## PROBLEM STATEMENT
List every line in the records below that contains the string "This". The match is case-sensitive.
───
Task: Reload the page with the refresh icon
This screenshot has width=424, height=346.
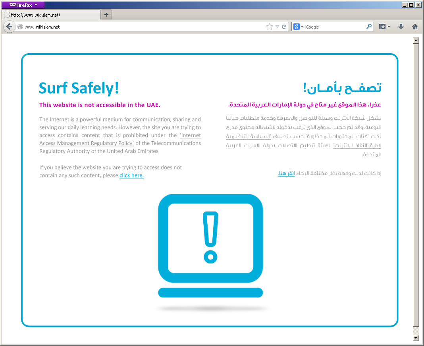Action: 284,27
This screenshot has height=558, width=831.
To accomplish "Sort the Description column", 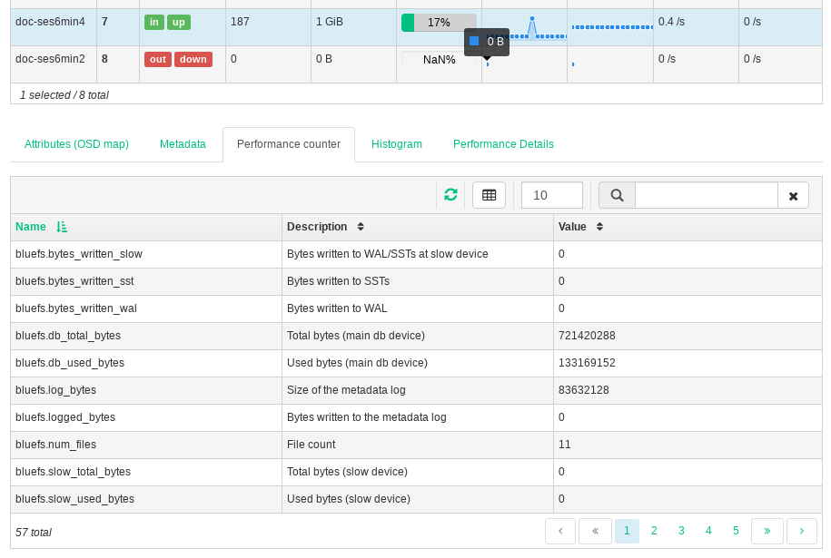I will click(361, 227).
───
## TASK RESPONSE
This screenshot has width=424, height=346.
This screenshot has height=558, width=831.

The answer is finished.